== Data to examine ==
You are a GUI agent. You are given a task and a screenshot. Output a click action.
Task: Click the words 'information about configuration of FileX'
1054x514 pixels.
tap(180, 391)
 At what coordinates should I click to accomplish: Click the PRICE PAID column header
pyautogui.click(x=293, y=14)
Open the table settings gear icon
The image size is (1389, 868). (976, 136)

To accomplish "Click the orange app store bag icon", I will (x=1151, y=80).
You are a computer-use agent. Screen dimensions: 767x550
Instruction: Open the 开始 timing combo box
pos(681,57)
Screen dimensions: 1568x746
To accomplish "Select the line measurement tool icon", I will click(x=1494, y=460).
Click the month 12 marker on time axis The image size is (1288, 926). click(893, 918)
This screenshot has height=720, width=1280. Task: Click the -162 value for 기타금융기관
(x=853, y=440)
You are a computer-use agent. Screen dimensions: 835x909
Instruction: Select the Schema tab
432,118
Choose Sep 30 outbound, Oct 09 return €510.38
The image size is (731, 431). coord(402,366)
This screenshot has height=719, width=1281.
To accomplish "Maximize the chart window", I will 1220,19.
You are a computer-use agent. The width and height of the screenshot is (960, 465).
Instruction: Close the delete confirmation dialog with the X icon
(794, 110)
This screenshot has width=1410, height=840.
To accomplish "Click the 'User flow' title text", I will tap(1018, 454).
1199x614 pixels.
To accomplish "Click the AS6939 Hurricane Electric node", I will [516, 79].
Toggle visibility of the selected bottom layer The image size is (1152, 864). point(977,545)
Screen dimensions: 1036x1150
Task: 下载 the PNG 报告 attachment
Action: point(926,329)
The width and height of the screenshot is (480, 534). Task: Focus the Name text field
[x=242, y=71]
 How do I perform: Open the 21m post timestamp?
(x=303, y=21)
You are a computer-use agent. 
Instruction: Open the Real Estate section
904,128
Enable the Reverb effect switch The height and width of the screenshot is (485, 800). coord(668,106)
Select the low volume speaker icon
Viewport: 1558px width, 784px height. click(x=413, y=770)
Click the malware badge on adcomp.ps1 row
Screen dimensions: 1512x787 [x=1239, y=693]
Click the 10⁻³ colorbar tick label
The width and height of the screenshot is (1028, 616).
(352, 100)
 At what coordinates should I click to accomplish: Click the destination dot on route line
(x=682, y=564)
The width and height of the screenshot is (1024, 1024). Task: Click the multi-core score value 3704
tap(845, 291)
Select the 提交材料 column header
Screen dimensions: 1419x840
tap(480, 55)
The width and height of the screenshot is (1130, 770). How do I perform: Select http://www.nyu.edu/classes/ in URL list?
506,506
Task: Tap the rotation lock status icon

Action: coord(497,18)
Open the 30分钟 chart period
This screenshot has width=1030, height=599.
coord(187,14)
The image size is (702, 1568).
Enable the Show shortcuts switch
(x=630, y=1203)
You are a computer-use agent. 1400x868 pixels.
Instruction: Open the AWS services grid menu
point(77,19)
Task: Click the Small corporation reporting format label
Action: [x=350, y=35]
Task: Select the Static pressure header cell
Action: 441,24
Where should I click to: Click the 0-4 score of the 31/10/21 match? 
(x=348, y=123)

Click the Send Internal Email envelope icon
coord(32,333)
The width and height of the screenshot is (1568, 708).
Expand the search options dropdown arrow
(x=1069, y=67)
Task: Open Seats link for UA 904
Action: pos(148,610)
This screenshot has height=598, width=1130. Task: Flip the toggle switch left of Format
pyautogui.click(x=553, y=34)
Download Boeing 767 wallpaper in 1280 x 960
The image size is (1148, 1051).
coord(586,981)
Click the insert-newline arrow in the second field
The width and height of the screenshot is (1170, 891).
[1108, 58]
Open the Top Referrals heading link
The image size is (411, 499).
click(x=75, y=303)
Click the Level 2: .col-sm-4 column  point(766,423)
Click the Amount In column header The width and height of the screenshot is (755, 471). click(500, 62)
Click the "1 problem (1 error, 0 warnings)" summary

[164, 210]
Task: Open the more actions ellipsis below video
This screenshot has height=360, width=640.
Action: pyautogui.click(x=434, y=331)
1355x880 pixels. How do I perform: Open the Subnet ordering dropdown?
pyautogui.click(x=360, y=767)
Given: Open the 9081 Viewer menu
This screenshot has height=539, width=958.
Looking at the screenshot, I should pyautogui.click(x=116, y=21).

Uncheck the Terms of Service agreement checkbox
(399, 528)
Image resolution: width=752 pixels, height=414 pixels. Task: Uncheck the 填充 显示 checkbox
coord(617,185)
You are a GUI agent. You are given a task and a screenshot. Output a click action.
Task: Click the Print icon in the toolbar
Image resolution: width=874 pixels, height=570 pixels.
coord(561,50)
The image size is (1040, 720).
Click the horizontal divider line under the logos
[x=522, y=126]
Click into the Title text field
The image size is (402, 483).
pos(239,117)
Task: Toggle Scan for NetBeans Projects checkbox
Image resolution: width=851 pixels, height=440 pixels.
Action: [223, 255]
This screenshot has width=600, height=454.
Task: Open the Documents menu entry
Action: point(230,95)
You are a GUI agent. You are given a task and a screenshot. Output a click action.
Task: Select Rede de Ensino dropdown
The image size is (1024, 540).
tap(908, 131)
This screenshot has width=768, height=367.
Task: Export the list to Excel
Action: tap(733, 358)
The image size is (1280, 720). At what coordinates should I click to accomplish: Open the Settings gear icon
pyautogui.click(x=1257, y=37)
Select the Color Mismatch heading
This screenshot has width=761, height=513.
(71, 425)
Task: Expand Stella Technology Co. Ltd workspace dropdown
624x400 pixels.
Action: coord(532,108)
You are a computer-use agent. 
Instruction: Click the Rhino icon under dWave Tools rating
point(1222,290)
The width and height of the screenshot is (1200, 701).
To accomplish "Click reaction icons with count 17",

== What to produce ==
Reproduce word for word the material above, starting with the line that has "1054x514 pixels." and stopping after the line that has "1199x614 pixels.".

== Task response ==
1054x514 pixels.
tap(180, 391)
 At what coordinates should I click to accomplish: Click the PRICE PAID column header
pyautogui.click(x=293, y=14)
Open the table settings gear icon
The image size is (1389, 868). (976, 136)

To accomplish "Click the orange app store bag icon", I will (x=1151, y=80).
You are a computer-use agent. Screen dimensions: 767x550
Instruction: Open the 开始 timing combo box
pos(681,57)
Screen dimensions: 1568x746
To accomplish "Select the line measurement tool icon", I will click(x=1494, y=460).
Click the month 12 marker on time axis The image size is (1288, 926). click(893, 918)
This screenshot has height=720, width=1280. Task: Click the -162 value for 기타금융기관
(x=853, y=440)
You are a computer-use agent. Screen dimensions: 835x909
Instruction: Select the Schema tab
432,118
Choose Sep 30 outbound, Oct 09 return €510.38
The image size is (731, 431). coord(402,366)
This screenshot has height=719, width=1281.
To accomplish "Maximize the chart window", I will 1220,19.
You are a computer-use agent. The width and height of the screenshot is (960, 465).
Instruction: Close the delete confirmation dialog with the X icon
(794, 110)
This screenshot has width=1410, height=840.
To accomplish "Click the 'User flow' title text", I will tap(1018, 454).
1199x614 pixels.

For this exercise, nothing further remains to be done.